O empreendedorismo sempre é visto como uma opção de geração de renda em períodos de crise. Com a chegada da pandemia do coronavírus no Brasil, milhões de brasileiros escolheram esse caminho para sobreviver. Em 2020, o país registrou mais de 2,6 milhões de novos microempreendedores individuais (MEI), a maior marca dos últimos cinco anos, mas isso não foi o suficiente para segurar a taxa de empreendedorismo no nosso país. A crise atingiu vorazmente negócios que já estavam estabelecidos.
O relatório da Global Entrepreneurship Monitor (GEM) 2020, realizado no Brasil pelo Sebrae em parceria com o Instituto Brasileiro de Qualidade e Produtividade (IBPQ), que é considerada a maior pesquisa de empreendedorismo do mundo, nos apresentou um reflexo mais forte do que esperávamos. As pesquisas de impacto da pandemia que temos realizado há mais de um ano, em parceria com a FGV, já demonstravam que o faturamento estava em queda, em alguns casos chegando até 70%, e as empresas com grandes dificuldades de se manterem abertas. A GEM nos apresentou um reflexo ainda pior.
Em 2020, a taxa de empreendedorismo total no Brasil caiu 20% e atingiu o menor patamar dos últimos oito anos, motivada, principalmente, pela saída de empreendedores mais antigos e experientes do mundo dos negócios. Apesar da taxa de empreendedorismo inicial, aquela que mede os negócios com até 3,5 anos, ter apresentado um ligeiro aumento passando de 23,3% para 23,4% e atingindo a maior taxa histórica da série que teve início em 2002, a forte redução na quantidade de empreendedores estabelecidos, os que empreendem há mais de 3,5 anos, derrubou a taxa total, ao passar de 16,2% para 8,7%, uma redução de quase 50%. Ao fim, o número de empreendedores estabelecidos ficou abaixo do registrado em 2004.
A queda nos empreendedores estabelecidos ocorreu em todo o mundo, mas no Brasil ela foi mais forte e fez com que o país fosse o detentor de uma das maiores queda entre as 46 nações que participaram desse estudo, em 2020. Com essa enorme saída de empreendedores experientes do mercado, caiu a qualidade do empreendedorismo no nosso país, o que traz efeitos deletérios para a nossa economia e para a geração de empregos.

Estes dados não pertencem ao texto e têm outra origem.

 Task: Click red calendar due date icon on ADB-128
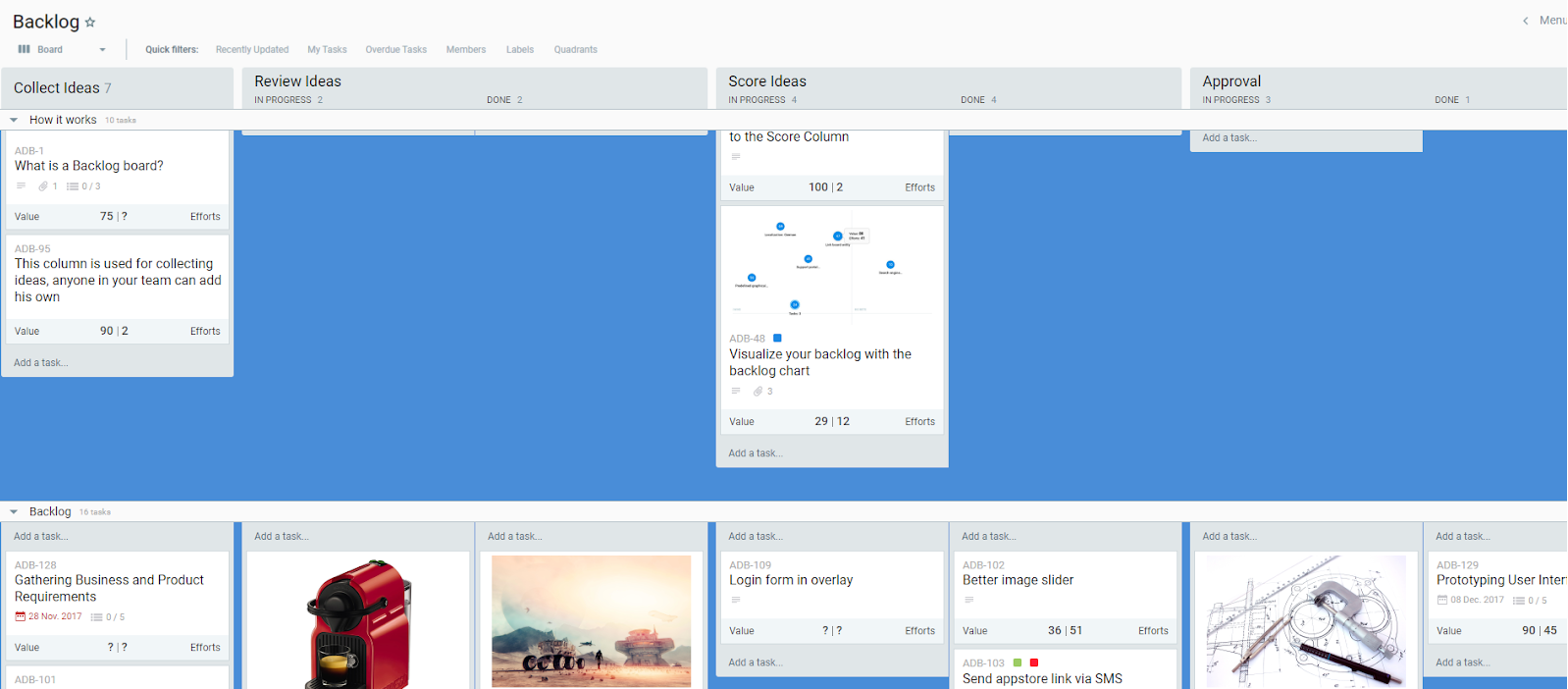coord(20,617)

Em 2020, ganhou força o empreendedorismo individual e por necessidade. De acordo com o relatório da GEM 2020, o número de empreendedores iniciais motivados por necessidade saltou de 37,5% para 50,4%, o mesmo nível de 18 anos atrás, e 82% dos entrevistados alegaram que a motivação para começar um negócio foi a solução encontrada para ganhar a vida porque os empregos estão escassos. Já o empreendedorismo nascente, aquele que tem no máximo 3 meses em operação e inclui quem ainda não abriu mas está fazendo algo para abrir um negócio , cresceu 25% e atingiu o maior patamar da série histórica, com uma taxa de 10,2%. Um grupo que pode ser chamado de filhos da pandemia, aqueles que começaram seu negócio pós pandemia e, em sua maioria, foram para o caminho do empreendedorismo por uma extrema necessidade de obter renda.
Esses resultados nos mostram a necessidade de políticas públicas que amparem os donos de pequenos negócios, que ampliem a oferta de crédito, que reduzam a burocracia e que prorroguem o pagamento de impostos ou que até mesmo concedam moratória. Os empreendedores que ainda têm fôlego para lutar bravamente pelas suas empresas não podem ficar desamparados.

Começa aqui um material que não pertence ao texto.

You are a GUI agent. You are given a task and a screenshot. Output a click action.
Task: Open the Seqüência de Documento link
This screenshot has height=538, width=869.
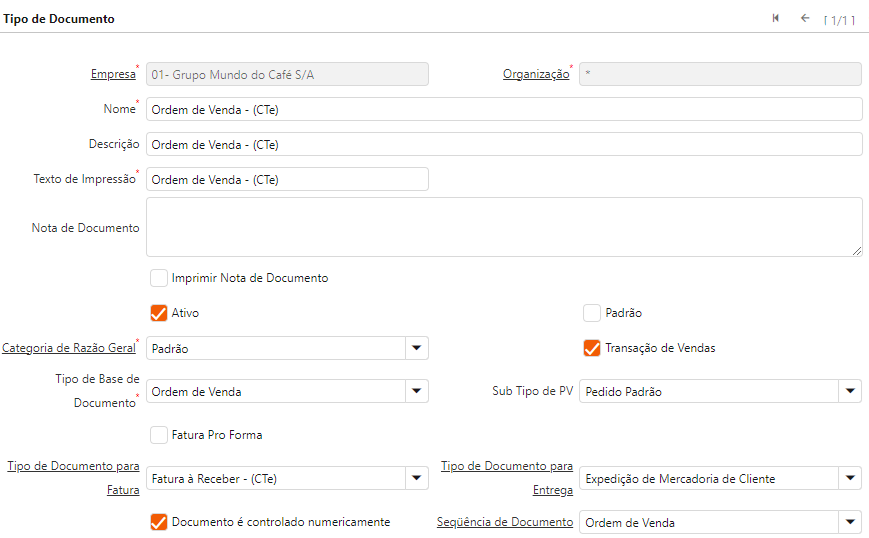[504, 522]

Nesse cenário, a importância do Sebrae se firma mais ainda. Pois além de trabalhar para que sejam criadas políticas públicas que deem amparo para 99% das empresas brasileiras, a instituição exerce um papel fundamental na educação e na capacitação desses milhões de empreendedores que nasceram por necessidade em 2020. E desde o início da crise, o Sebrae concentrou esforços para atender esse milhões de novos empreendedores disponibilizando capacitações online e gratuitas e trabalhando por programas de crédito que também atendam esse público.